El lenguaje que los padres usen será natural, claro, gramaticalmente correcto. Las frases serán frases sencillas en las cuales el niño pueda tener un modelo de lenguaje apropiado para su momento. El niño debe tener tiempo para contestar y así los padres pueden mantener un dialogo que busque ampliar el lenguaje y estimular el niño. El irá poco a poco haciendo intentos comunicativos, al principio con mayor uso de gestos que sonidos y progresivamente se ira acercando a las palabras. El niño debe encontrar respuesta positiva a cada intento comunicativo y así irá ampliando su vocabulario y sobre todo encontrando un estímulo para continuar su intento.

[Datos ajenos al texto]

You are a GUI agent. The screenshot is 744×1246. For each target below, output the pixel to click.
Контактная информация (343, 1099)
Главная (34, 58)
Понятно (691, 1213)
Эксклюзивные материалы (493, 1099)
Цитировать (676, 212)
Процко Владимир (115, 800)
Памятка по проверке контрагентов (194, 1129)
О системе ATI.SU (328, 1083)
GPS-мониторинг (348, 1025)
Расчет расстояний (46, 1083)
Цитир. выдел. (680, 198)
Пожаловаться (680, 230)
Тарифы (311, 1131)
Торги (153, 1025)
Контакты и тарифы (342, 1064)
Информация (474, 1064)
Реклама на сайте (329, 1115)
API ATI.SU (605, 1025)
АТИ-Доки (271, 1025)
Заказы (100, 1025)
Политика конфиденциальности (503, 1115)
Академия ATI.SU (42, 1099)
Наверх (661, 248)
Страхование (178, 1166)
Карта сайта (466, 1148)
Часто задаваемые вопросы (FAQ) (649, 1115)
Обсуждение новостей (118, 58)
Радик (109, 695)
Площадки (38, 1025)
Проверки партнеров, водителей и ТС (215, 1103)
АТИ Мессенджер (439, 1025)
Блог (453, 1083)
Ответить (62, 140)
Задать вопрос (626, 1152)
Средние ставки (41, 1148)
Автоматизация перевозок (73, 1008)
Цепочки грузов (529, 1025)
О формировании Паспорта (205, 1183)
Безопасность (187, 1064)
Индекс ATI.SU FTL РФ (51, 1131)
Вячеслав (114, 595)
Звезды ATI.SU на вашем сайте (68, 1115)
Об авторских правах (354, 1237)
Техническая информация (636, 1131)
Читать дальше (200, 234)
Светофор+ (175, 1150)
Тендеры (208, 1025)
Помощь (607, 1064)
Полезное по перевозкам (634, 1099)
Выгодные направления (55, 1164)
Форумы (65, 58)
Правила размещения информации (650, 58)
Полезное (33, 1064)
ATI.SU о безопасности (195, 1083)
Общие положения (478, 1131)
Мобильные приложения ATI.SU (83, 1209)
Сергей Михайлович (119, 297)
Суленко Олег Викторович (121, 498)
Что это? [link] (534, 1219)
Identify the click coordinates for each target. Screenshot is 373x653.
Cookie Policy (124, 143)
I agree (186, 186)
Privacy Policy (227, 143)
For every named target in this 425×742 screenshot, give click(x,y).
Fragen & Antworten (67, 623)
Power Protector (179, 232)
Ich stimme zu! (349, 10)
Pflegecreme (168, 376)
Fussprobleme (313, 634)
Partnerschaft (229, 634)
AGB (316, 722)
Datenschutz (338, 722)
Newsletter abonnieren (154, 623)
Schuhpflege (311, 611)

La adquisición de nuevo vocabulario también depende de la frecuencia en que el niño oiga las palabras; es necesario no solamente que las oiga dentro de un significado sino oírlas muchas veces. Así llegará a entenderlas para después usarlas. La experiencia que el niño tenga con el lenguaje será la que determine cuándo y qué vocabulario utilizará. Las palabras que el niño oye con más frecuencia, son las que desarrolla primero. Si las oye con poca frecuencia serán las que desarrollará más tarde o en el momento en que las oiga lo suficiente como para poderlas utilizar. Si él no tiene experiencia verbal significativa con una palabra, nunca desarrollará el sentido de esa palabra. Por ejemplo la palabra “sabroso” solamente la entenderá al saborear un helado o un dulce que le guste y su mamá pueda decirle está “sabroso” o está “feo” en caso contrario. Dentro del consultorio sin la experiencia no podrá asimilar el verdadero significado. Por lo tanto son los padres del niño los portadores del vocabulario que el niño debe ir aprendiendo puesto que es en la vida diaria donde realmente se le da al niño la oportunidad de aprender.

Los padres del niño con deficiencia auditiva deberán aprender qué hacer, cuándo hacerlo y cómo hacerlo. Necesitan saber cómo aprovechar cada momento del día para convertirlo en aprendizaje espontáneo y enriquecedor para el niño. El papel primordial del terapeuta, por lo tanto, será guiar a los padres en el camino del lenguaje oral de su hijo y sabrá utilizar cada actividad terapéutica como modelo de trabajo para que luego los padres puedan ampliar las actividades con el niño. El terapeuta hará seguimiento de actividades y respuestas en el hogar y podrá así guiar a los padres para utilizar cada momento de la vida cotidiana en función del lenguaje. Unos padres que participan activamente en la terapia y comprenden los objetivos día a día, serán capaces de transformar cualquier vivencia en un buen evento comunicativo en el que la experiencia auditiva lingüística sea enriquecedora, significativa y divertida y harán de la audición y el lenguaje una filosofía de vida.